An overview of what's out there for reproducibility with R
RIn this short blog post I’ll be summarizing what I learnt these past years about reproducibility with R. I’ll give some high-level explanations about different tools and then link to different blog posts of mine.
I see currently two main approaches with some commonalities, so let’s start with the commonalities.
Commonalities
These are aspects that I think will help you build reproducible projects, but that are not strictly necessary. These are:
- Git for code versioning;
- unit tests (be it on your code or data);
- literate programming;
- packaging code;
- build automation.
I think that these aspects are really very important nice-to-haves, but depending on the project you might not have to use all these tools or techniques (but I would really recommend that you think very hard about these requirements and make sure that you actually, really, don’t need them).
What’s also important is how you organize the work if you’re in a team. Making sure that everyone is on the same page and uses the same tools and approaches is very important.
Now that we have the commonalities out of the way, let’s discuss the “two approaches”. Let’s start by the most popular one.
Docker and “something else”
Docker is a very popular containerisation solution. The idea is to build an image that contains everything needed to run and rebuild your project in a single command. You can add a specific version of R with the required packages in it, your project files and so on. You could even add the data directly into the image or provide the required data at run-time, it’s up to you.
The “something else” can be several things, but they all deal with the problem of providing the right packages for your analysis. You see, if you run an analysis today, you’ll be using certain versions of packages. The same versions of packages need to be made available inside that Docker image. To do so, a popular choice for R users is to use {renv}, but there’s also {groundhog} and {rang}. You could also use CRAN snapshots from the Posit Public Package Manager. Whatever you choose, Docker by itself is not enough: Docker provides a base where you can then add these other things on top.
To know more, read this:
- https://www.brodrigues.co/blog/2022-11-19-raps/
- https://www.brodrigues.co/blog/2022-11-30-pipelines-as/
- https://www.brodrigues.co/blog/2023-05-08-dock_dev_env/
- https://www.brodrigues.co/blog/2023-01-12-repro_r/
By combining Docker plus any of the other packages listed above (or by using the
PPPM) you can quite easily build reproducible projects, because what you end up
doing, is essentially building something like a capsule that contains everything
needed to run the project (this capsule is what is called an image).
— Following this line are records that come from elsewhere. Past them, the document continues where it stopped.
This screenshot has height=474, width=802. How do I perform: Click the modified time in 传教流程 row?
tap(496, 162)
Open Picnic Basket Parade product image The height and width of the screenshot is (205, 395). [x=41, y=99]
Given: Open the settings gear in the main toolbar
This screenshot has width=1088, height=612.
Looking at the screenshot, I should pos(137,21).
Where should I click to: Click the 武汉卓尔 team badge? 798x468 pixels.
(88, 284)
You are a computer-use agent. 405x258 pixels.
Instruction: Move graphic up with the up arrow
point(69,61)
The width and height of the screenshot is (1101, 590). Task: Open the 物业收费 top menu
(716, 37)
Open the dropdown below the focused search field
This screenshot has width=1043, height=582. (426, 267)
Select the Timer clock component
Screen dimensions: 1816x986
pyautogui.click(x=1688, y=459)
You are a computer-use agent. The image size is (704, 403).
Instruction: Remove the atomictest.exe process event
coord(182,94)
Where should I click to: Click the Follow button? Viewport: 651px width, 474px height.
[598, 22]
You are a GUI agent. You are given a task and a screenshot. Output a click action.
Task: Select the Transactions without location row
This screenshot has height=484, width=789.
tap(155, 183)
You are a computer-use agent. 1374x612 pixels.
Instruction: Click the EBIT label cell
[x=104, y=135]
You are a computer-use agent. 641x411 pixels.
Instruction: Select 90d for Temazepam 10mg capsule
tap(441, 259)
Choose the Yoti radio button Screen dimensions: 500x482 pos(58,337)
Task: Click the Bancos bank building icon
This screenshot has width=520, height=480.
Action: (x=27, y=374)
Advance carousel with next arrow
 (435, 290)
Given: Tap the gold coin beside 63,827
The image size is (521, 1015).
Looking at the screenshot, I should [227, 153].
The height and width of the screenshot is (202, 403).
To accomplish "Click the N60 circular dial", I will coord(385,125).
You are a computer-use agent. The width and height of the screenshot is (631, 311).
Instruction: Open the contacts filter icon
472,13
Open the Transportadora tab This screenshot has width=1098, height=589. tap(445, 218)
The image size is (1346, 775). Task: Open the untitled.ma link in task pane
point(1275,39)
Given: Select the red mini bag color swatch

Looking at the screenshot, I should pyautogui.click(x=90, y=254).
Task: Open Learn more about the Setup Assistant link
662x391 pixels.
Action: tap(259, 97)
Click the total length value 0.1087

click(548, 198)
Then, you
don’t run R and the scripts to build the project, you run the image, and within
that image, R is executed on the provided scripts. This running instance of an
image is called a container. This approach is by far the most popular and can
even be used on Github Actions if your project is hosted on Github. On a scale
from 1 to 10, I would say that the entry cost is about 3 if you already have
some familiarity with Linux, but can go up to 7 if you’ve never touched Linux.
What does Linux have to do with all this? Well, the Docker images that you are
going to build will be based on Linux (most of the time the Ubuntu distribution)
so familiarity with Linux or Ubuntu is a huge plus. You could use {renv}
,
{rang}
or {groundhog}
without Docker, directly on your PC, but the issue
here is that your operating system and the version of R changes through time.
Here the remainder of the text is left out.